═══ Texto fornecido ═══

O manual «Clube das Ideias, Filosofia 10º ano» de Carlos Amorim e Catarina Pires, com revisão científica de Fernanda Henriques, da Areal Editores, mergulha nas confusões teóricas comuns a todos os manuais escolares inspirados na filosofia analítica . Uma delas é não perceber a distinção entre fatalismo e determinismo. Outra é não compreender o que é o determinismo moderado, baptizado de compatibilismo.
CONFUSÕES SOBRE O DETERMINISMO E O COMPATIBILISMO
Escrevem Carlos Amorim e Catarina Pires:
«Ao admitirem que o determinismo é verdadeiro, os compatibilistas aceitam a tese segundo a qual todas as nossas acções são consequências das leis da natureza e de acontecimentos precedentes remotos que não controlamos. Tudo o que acontece é efectivamente determinado por certos tipos de causas psicológicas internas.»
(Carlos Amorim e Catarina Pires, «Clube das Ideias, Filosofia 10º ano» , pag. 65, Areal Editores; o destaque a negrito é posto por mim).

═══

Instruções =>
- 1) No texto sobre o manual «Clube das Ideias», que nome é dado ao determinismo moderado?
- 2) Reescreva as entradas desde a linha com "Click the highlighted" até ao fim das entradas, trocando "dropdown" por "list" e deixando tudo o resto igual.

═══ Linhas de dados ═══

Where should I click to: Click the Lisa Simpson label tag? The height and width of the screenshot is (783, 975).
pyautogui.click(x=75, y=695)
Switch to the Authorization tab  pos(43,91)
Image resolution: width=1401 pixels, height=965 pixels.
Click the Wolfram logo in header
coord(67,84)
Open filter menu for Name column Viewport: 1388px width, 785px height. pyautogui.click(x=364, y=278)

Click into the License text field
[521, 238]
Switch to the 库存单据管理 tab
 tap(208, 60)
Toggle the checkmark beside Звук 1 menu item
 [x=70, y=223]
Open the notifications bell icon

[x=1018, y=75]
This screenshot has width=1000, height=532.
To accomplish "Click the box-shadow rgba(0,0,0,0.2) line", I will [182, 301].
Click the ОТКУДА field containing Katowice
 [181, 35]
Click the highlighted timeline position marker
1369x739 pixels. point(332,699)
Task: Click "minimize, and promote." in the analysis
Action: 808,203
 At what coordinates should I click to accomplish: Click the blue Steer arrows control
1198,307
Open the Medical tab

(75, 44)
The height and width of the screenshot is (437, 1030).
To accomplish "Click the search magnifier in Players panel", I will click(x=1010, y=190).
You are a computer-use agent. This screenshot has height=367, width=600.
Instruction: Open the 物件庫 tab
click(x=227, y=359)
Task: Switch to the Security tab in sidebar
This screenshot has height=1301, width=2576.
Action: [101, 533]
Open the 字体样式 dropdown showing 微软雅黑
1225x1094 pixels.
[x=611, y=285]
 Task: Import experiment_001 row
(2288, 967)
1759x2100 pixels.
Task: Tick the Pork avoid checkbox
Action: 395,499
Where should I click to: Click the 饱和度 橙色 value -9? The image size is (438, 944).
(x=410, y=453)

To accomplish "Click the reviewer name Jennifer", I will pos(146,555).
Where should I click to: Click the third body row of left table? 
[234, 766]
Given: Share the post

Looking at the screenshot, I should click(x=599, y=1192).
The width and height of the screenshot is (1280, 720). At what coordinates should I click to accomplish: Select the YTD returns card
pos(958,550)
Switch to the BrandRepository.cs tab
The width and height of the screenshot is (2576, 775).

═══

Soluções =>
- 1) Compatibilismo.

- 2)
Click the highlighted timeline position marker
1369x739 pixels. point(332,699)
Task: Click "minimize, and promote." in the analysis
Action: 808,203
 At what coordinates should I click to accomplish: Click the blue Steer arrows control
1198,307
Open the Medical tab

(75, 44)
The height and width of the screenshot is (437, 1030).
To accomplish "Click the search magnifier in Players panel", I will click(x=1010, y=190).
You are a computer-use agent. This screenshot has height=367, width=600.
Instruction: Open the 物件庫 tab
click(x=227, y=359)
Task: Switch to the Security tab in sidebar
This screenshot has height=1301, width=2576.
Action: [101, 533]
Open the 字体样式 list showing 微软雅黑
1225x1094 pixels.
[x=611, y=285]
 Task: Import experiment_001 row
(2288, 967)
1759x2100 pixels.
Task: Tick the Pork avoid checkbox
Action: 395,499
Where should I click to: Click the 饱和度 橙色 value -9? The image size is (438, 944).
(x=410, y=453)

To accomplish "Click the reviewer name Jennifer", I will pos(146,555).
Where should I click to: Click the third body row of left table? 
[234, 766]
Given: Share the post

Looking at the screenshot, I should click(x=599, y=1192).
The width and height of the screenshot is (1280, 720). At what coordinates should I click to accomplish: Select the YTD returns card
pos(958,550)
Switch to the BrandRepository.cs tab
The width and height of the screenshot is (2576, 775).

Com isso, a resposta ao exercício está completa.